B. The send/stop button has no accessible name:

  1. Open the chat with a screen reader running (VoiceOver on macOS/iOS, or NVDA on Windows), or open DevTools > Elements > Accessibility pane.
  2. Focus the round send button next to the composer (the icon-only button that becomes a stop button while a response streams).
  3. Inspect its computed accessible name, both when idle and while a response is streaming.

Expected Behaviour

  • A. With reduced motion enabled, the thinking timer should not animate. It should update at a low, whole-second cadence (or not visibly tick) rather than repainting several times per second, honouring the user's motion preference like the rest of the UI.
  • B. The send/stop button should expose an accessible name that reflects its current action (for example "Send message" when idle and "Stop generation" while a response streams), so a screen-reader user can tell the two states apart.

Actual Behaviour

  • A. The timer animates regardless of the motion preference.

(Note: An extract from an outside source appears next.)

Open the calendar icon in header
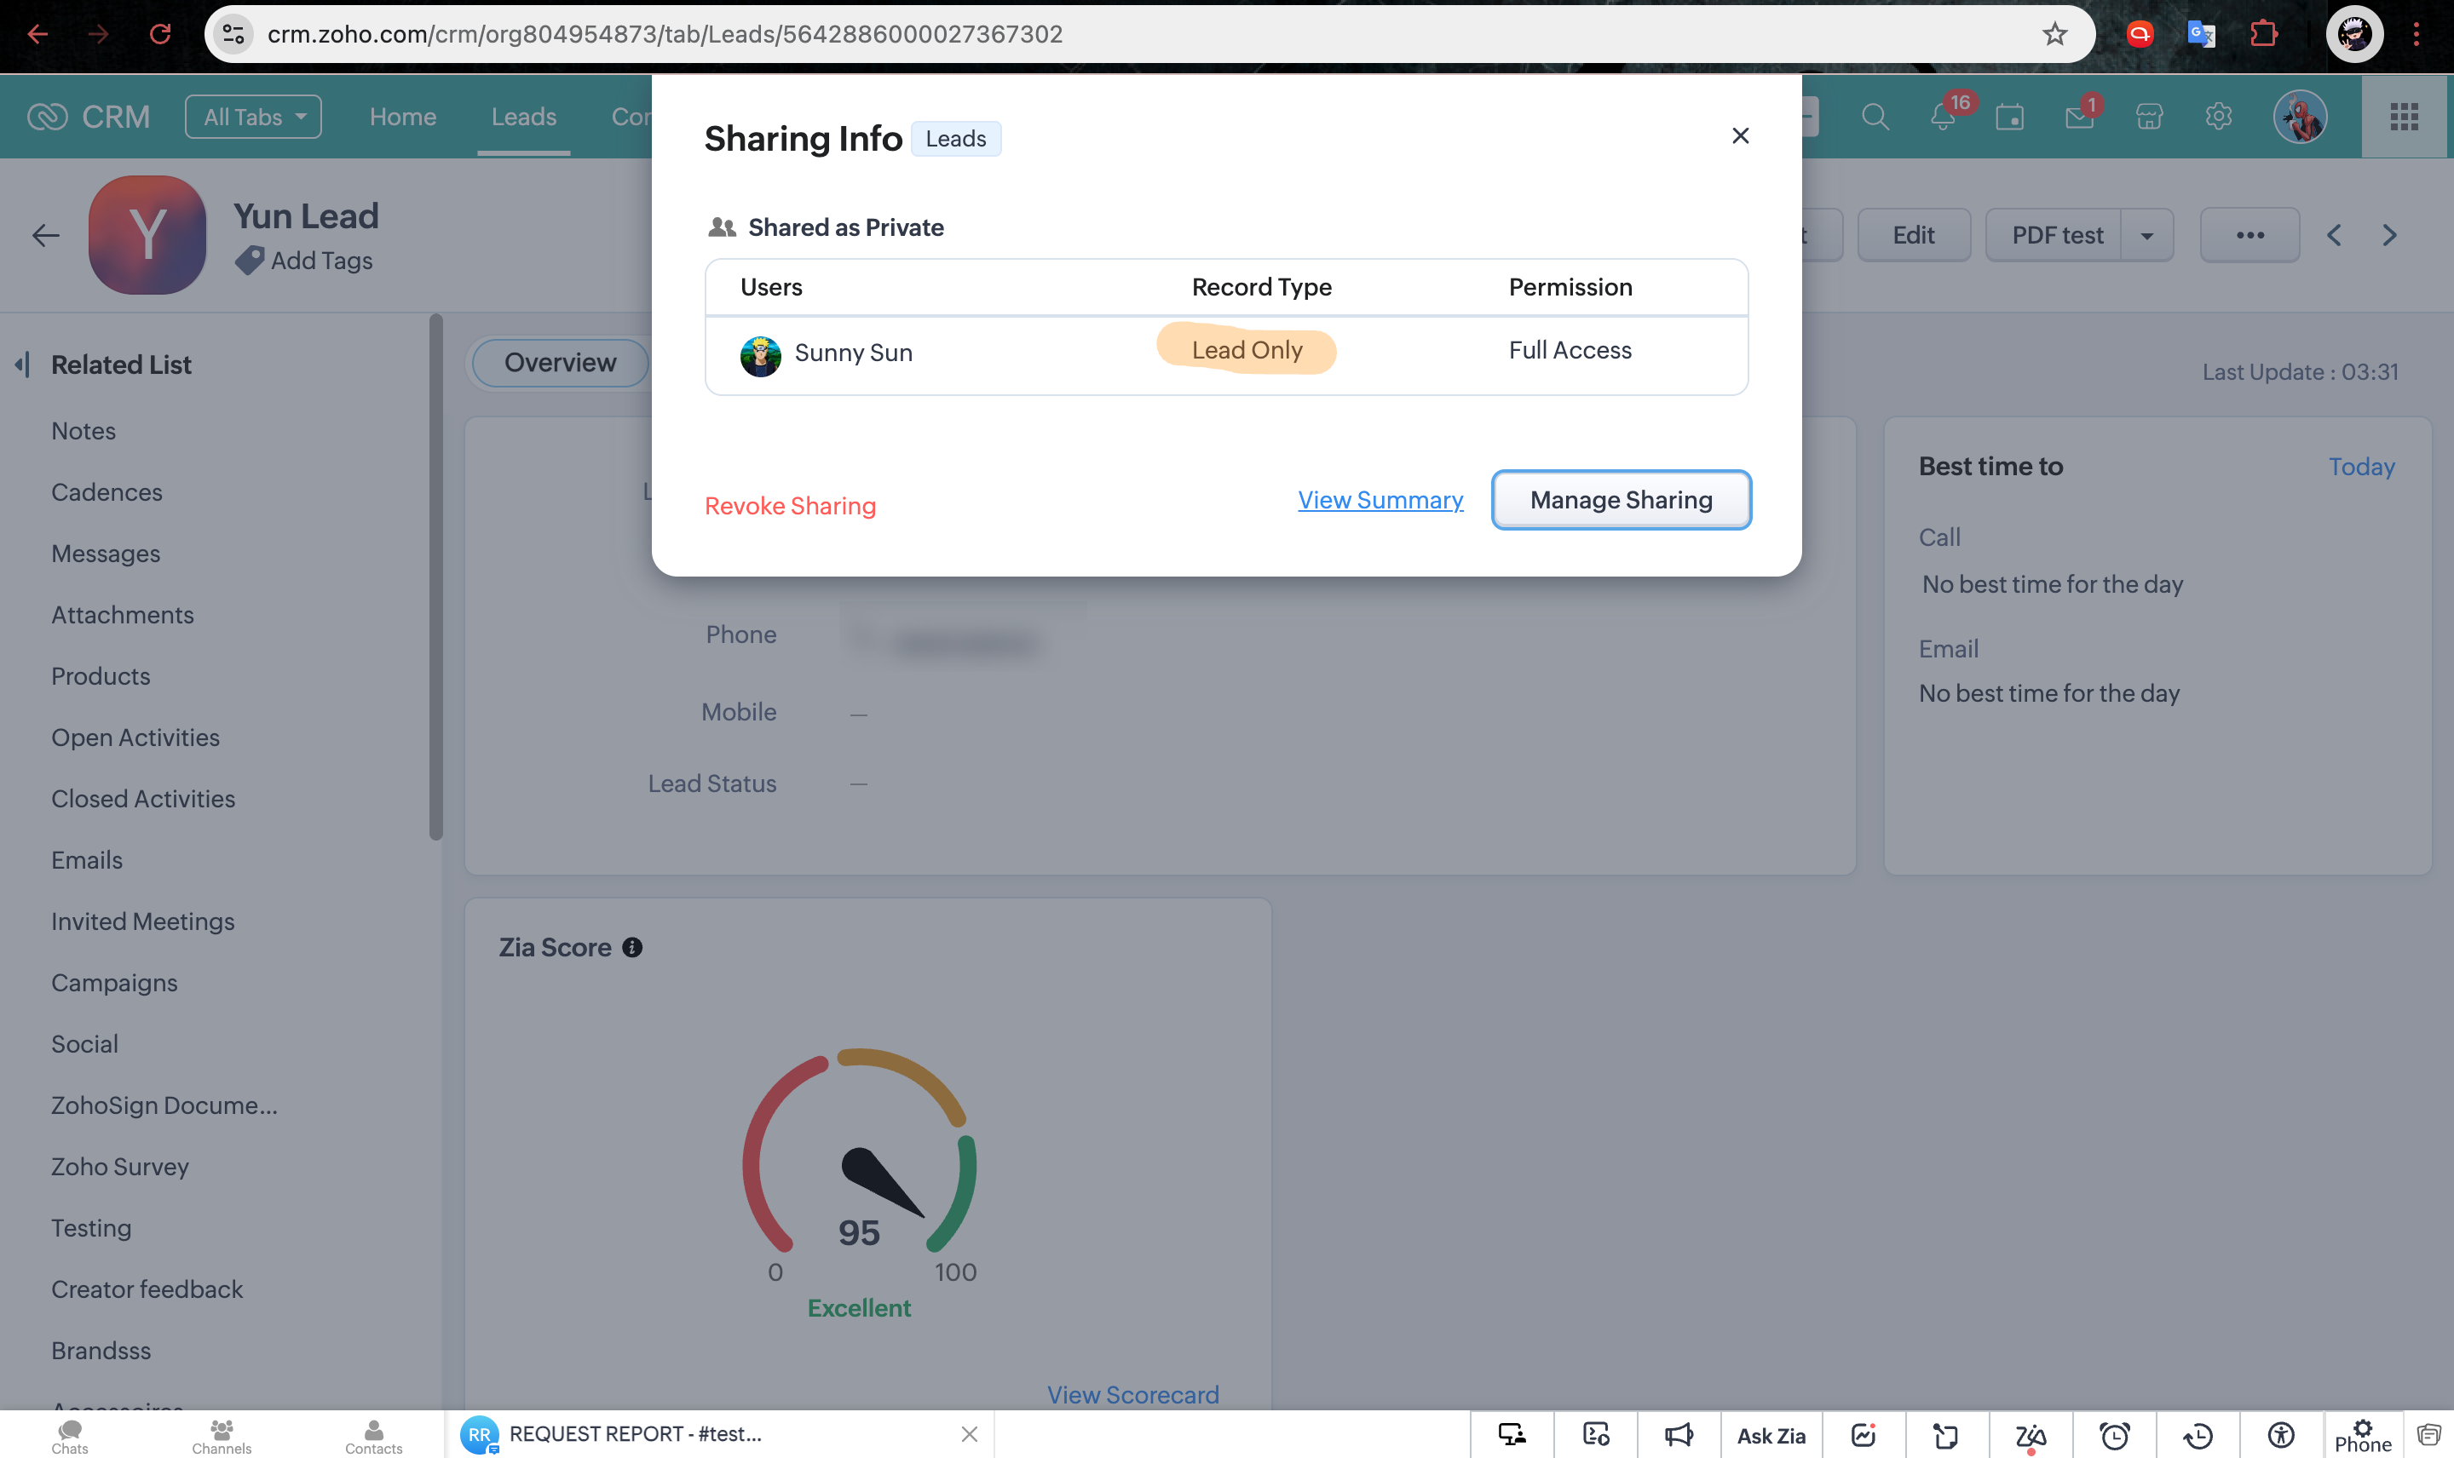click(x=2010, y=118)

It is driven by a self-perpetuating requestAnimationFrame loop that rewrites the header text roughly 60 times a second (a tenths-of-a-second readout) for the entire thinking duration, so a user who asked for reduced motion still gets a rapidly repainting counter.
  • B. The button has no aria-label. Its state is only carried in the title attribute, and title alone is not reliably announced by iOS VoiceOver on a <button>. As a result the accessible name is effectively empty (or an unlabelled "button"), and a screen-reader user cannot tell whether the control will send or stop, or notice that it switched to "Stop generation" mid-stream.

Logs / Screenshots

No screenshots — both problems are non-visual (one is behavioural under reduced motion, the other is screen-reader-only). The fixing PR includes a node-driven test that reproduces both contracts, and the PR description lists manual steps to verify with reduced motion emulated and with the DevTools accessibility tree.

Model / Backend (if relevant)

Not relevant — client-side.

Are you willing to submit a fix?

Yes — I can open a PR.

Additional Information

Both live in static/js/chat.js. For (A) the timer is set up where the live thinking header is created (_tickThinkTimer / _thinkTimerRAF); the fix drives it from a matchMedia-gated setInterval instead of requestAnimationFrame. For (B) the button already keeps its title in sync per mode, so the fix mirrors that live title into aria-label (which screen readers do announce) from the same single source of truth. PR to follow, targeting dev.